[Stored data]
- Opening Delimiter -

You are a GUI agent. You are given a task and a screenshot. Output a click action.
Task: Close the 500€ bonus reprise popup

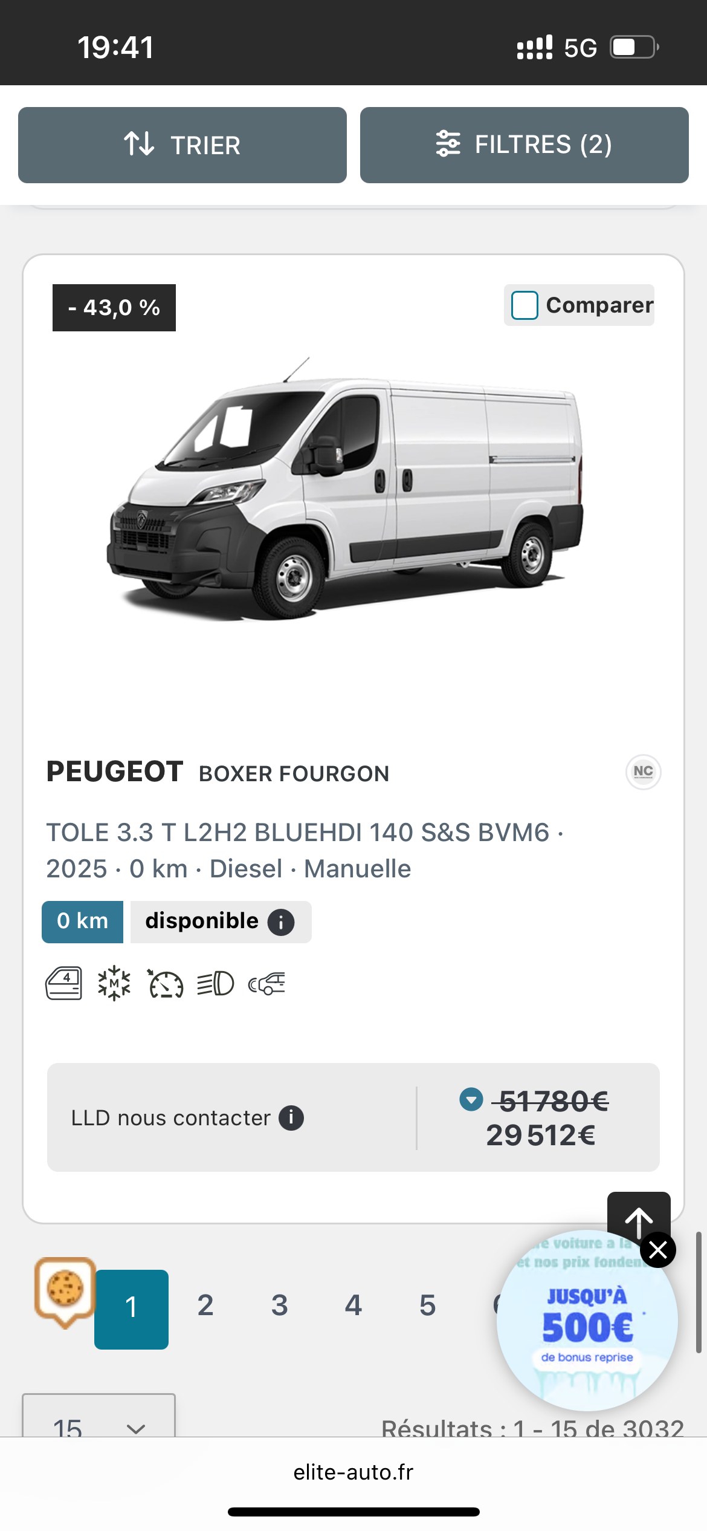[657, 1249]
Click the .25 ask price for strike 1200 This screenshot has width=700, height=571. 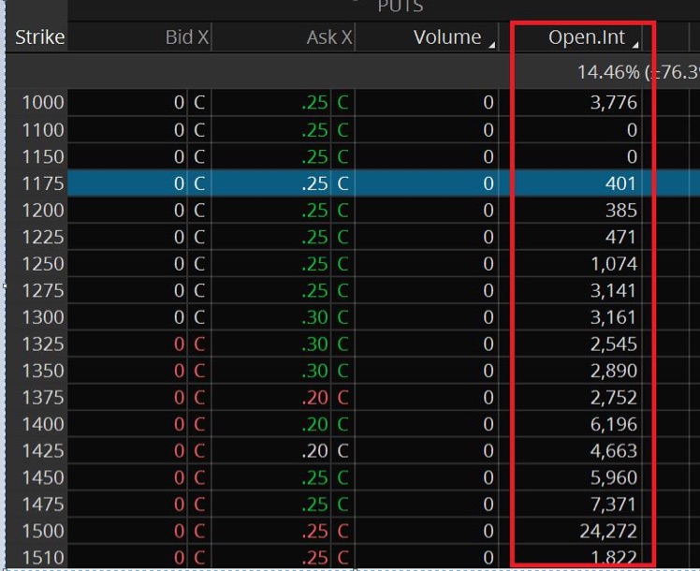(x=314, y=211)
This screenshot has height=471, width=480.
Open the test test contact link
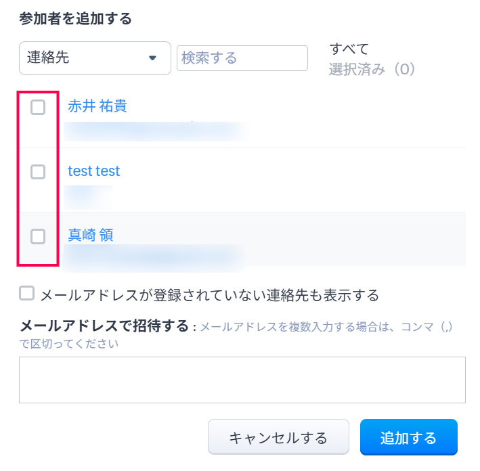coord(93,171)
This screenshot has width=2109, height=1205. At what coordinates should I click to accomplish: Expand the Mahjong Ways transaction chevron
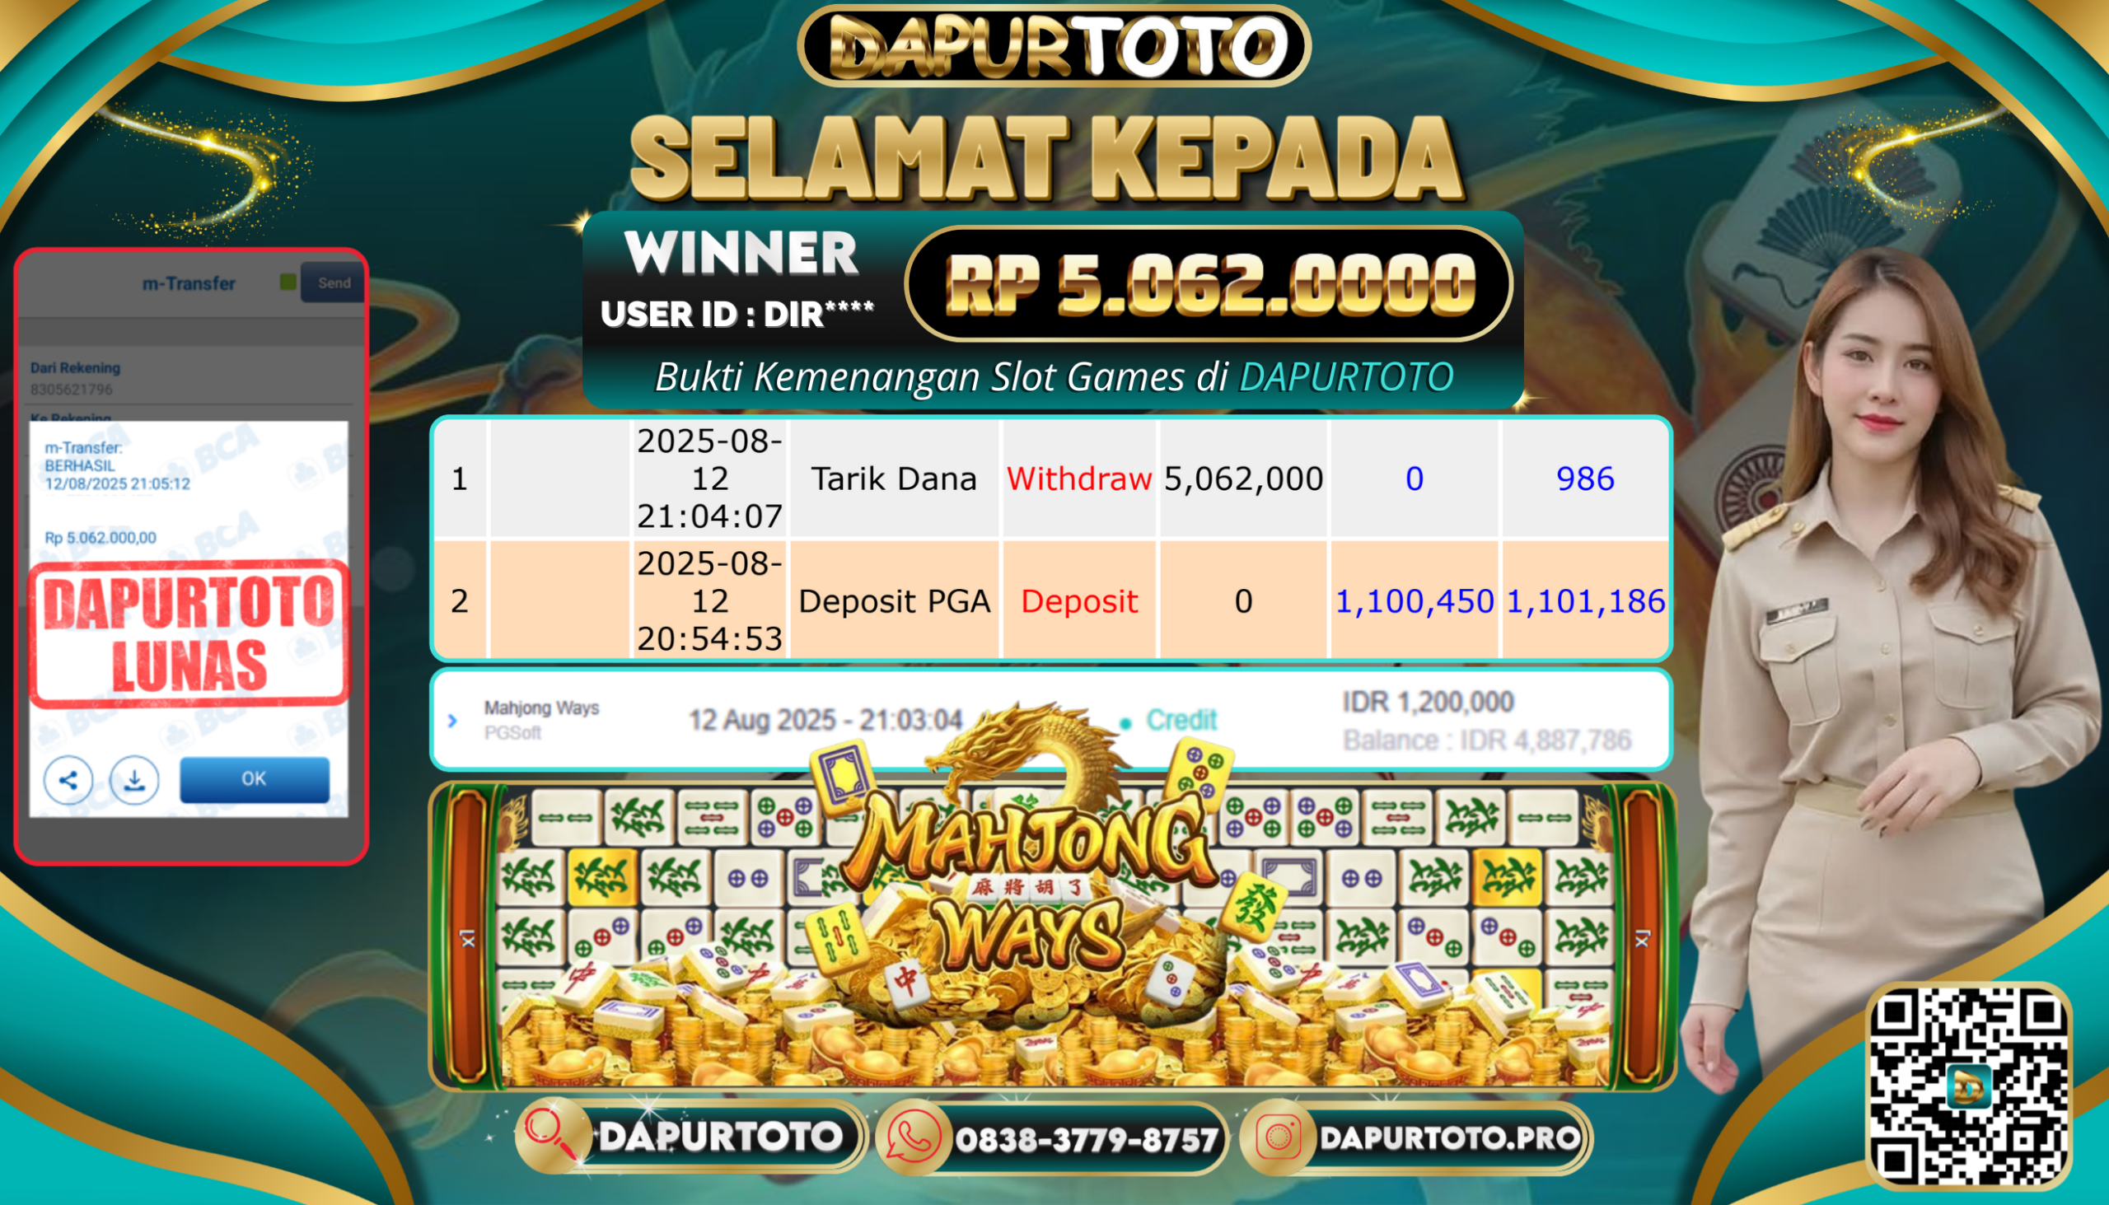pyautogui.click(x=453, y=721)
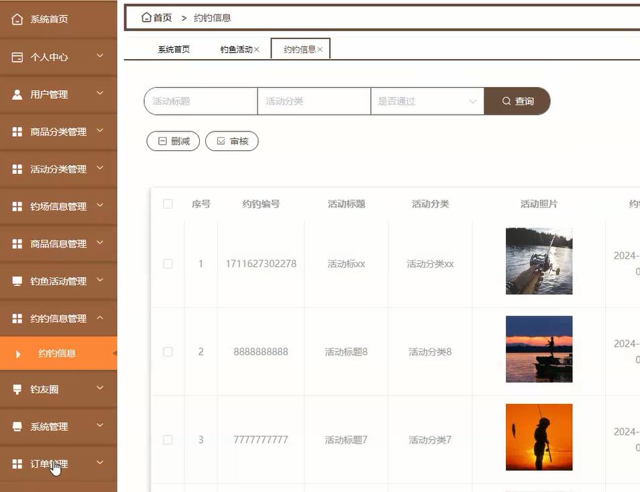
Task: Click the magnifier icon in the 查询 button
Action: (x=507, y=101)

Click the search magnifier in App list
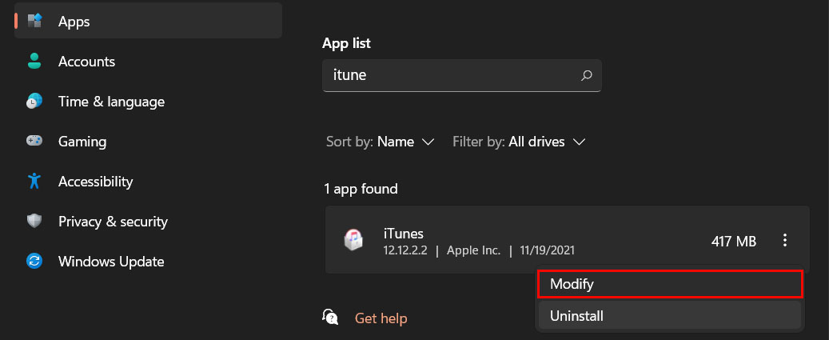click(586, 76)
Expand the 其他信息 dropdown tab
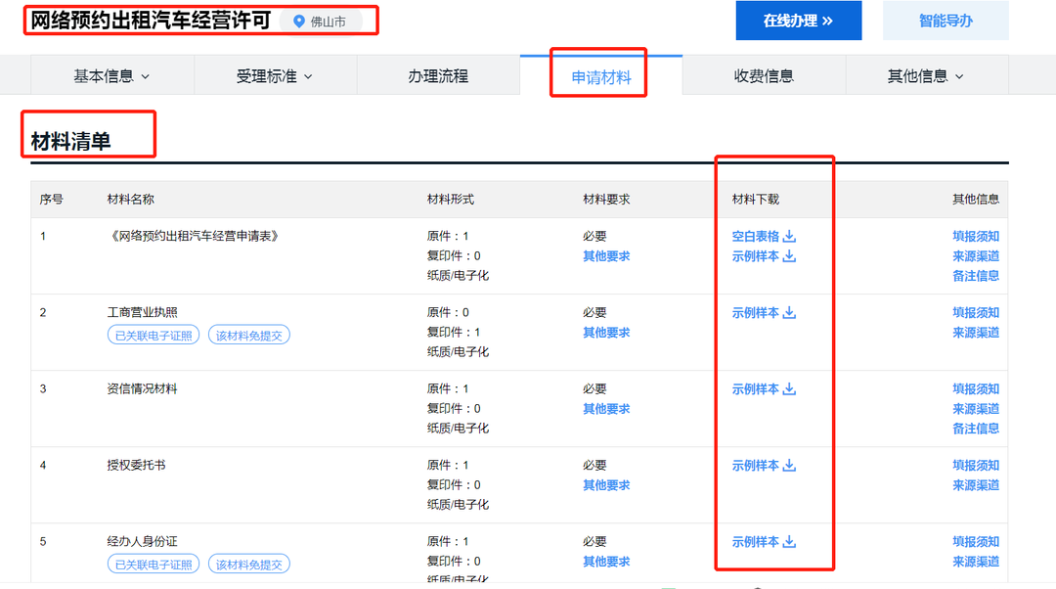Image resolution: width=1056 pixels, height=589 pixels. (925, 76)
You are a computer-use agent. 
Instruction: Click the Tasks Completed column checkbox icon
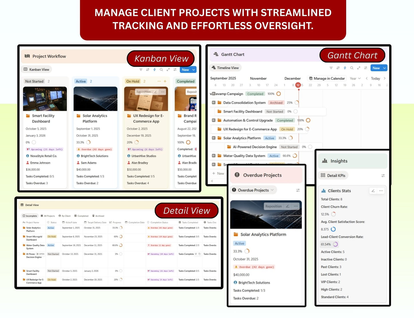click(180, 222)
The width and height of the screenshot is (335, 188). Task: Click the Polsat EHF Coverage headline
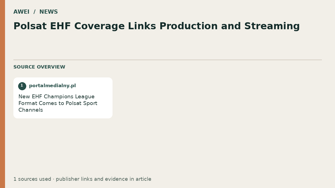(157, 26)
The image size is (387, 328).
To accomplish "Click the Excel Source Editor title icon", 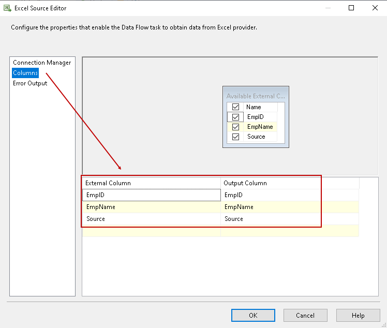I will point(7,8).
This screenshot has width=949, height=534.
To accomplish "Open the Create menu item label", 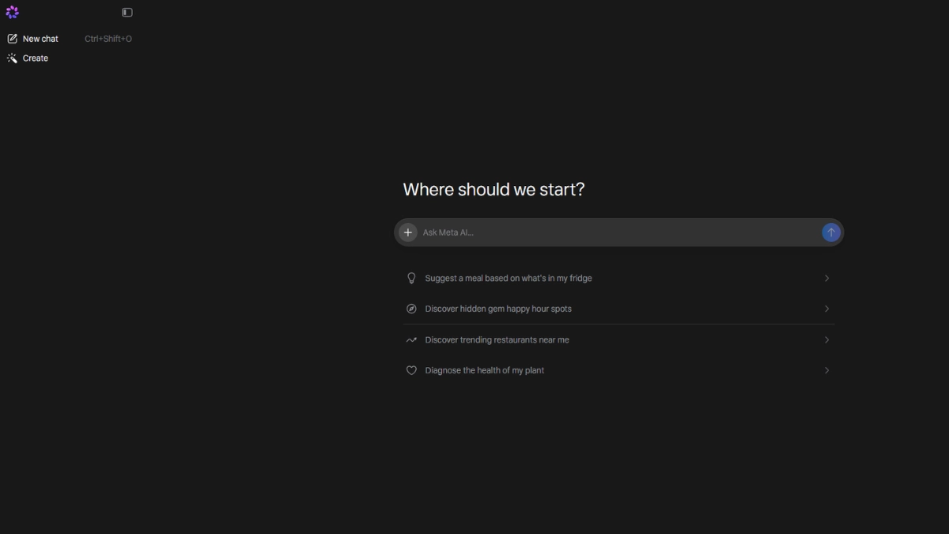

- Closing Delimiter -

> [Task item]
Your response should contain each line of the entries above that holds the string "agent".

> [Response area]
You are a GUI agent. You are given a task and a screenshot. Output a click action.
You are a computer-use agent. 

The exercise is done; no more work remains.